Counties and districts within the low carbon economic zone display relatively high economic and ecological contribution rates of carbon emissions, reflecting a balanced development between economy and ecology. They demonstrate lower carbon emission intensity than the low carbon development zone. In addition to maintaining carbon sink capabilities, these counties/regions should customize their low-carbon industries based on local conditions. Developing eco-friendly tourism, modern agriculture, and other low-carbon industries can establish them as exemplars of province-wide carbon reduction efforts.
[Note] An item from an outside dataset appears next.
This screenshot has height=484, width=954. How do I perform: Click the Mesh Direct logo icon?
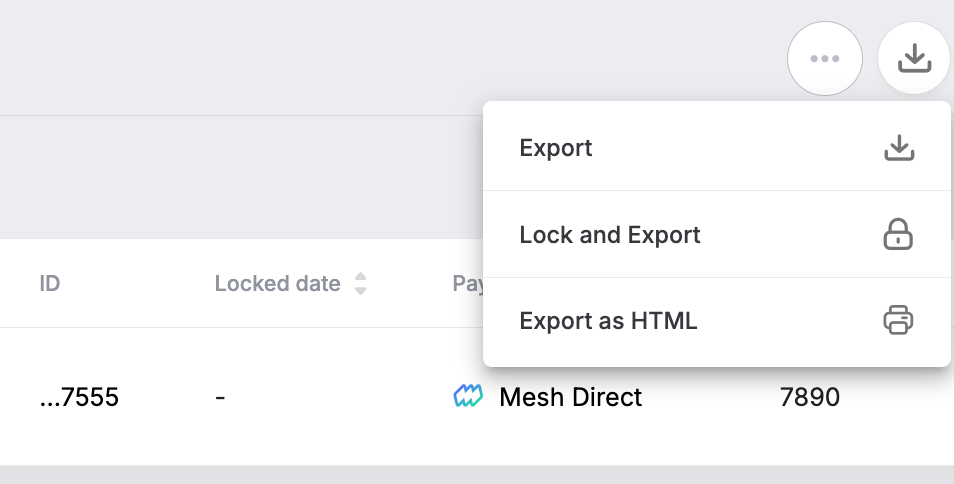468,398
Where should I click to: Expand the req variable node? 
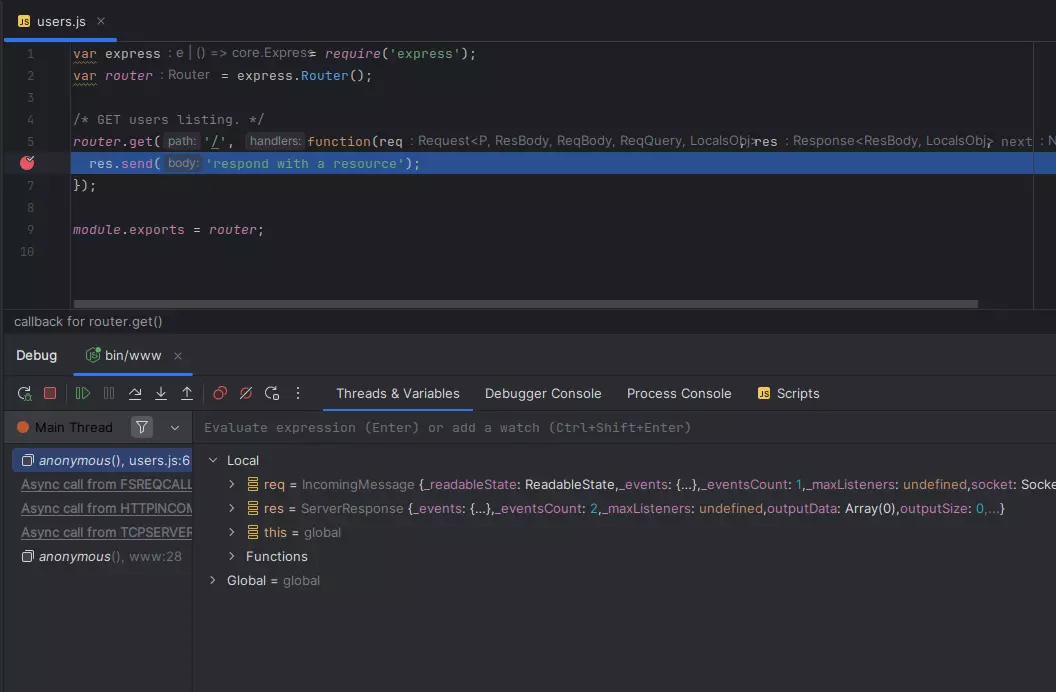[231, 485]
4.3 Sustainable implementation path in achieving the dual carbon goals
At the provincial level, Jiangsu Province ranked third in China regarding carbon emissions per unit area in 2021 and had a moderate position in vegetative carbon sequestration per unit area nationwide. The carbon balance coefficient ranked fourth nationally, surpassing economically developed provinces such as Guangdong and Zhejiang. From a temporal perspective, although carbon emissions of Jiangsu Province have stabilized in recent years, carbon reduction faced significant challenges regarding energy consumption and carbon emissions, owing to the prolonged dominance of heavy industries in terms of economic benefits. Counties and districts with high carbon emissions are crucial for carbon reduction and potential transformation. Promoting tailored green and low-carbon industrial transformations, continuously optimizing industrial structures and layouts, comprehensively enhancing energy and resource utilization efficiency, pursuing breakthroughs of key technologies, and reducing carbon emissions at the very source are highly recommended. In addition, a comprehensive system for enhancing and consolidating ecological carbon sinks should be established, reinforced by rigorous land and space planning and usage control. Adhering to ecological protection redlines, while ensuring the stability of existing carbon-fixing elements such as forests and wetlands, is imperative. Simultaneously, significant ecological protection and restoration projects should be implemented. This involves integrated protection and restoration of mountains, waters, forests, farmlands, lakes, and grasslands. These changes will enhance the increment of the ecosystem’s carbon sink, advancing the process of achieving the dual carbon goals through both carbon reduction and carbon sink enhancement.
5 Conclusion
Through establishing carbon balance coefficients and analyzing spatiotemporal variations in carbon balance from 2000 to 2021, this study provides insights into the carbon balance characteristics of Jiangsu Province. The LMDI decomposition was adopted to examine the primary factors influencing carbon imbalance. Based on this, a county-level carbon balance zoning scheme was proposed for the 95 county-level regions in Jiangsu Province. Considering local ecological environments, economic development, and resource utilization, tailored low-carbon optimization strategies were formulated for each zone. The main conclusions are as follows.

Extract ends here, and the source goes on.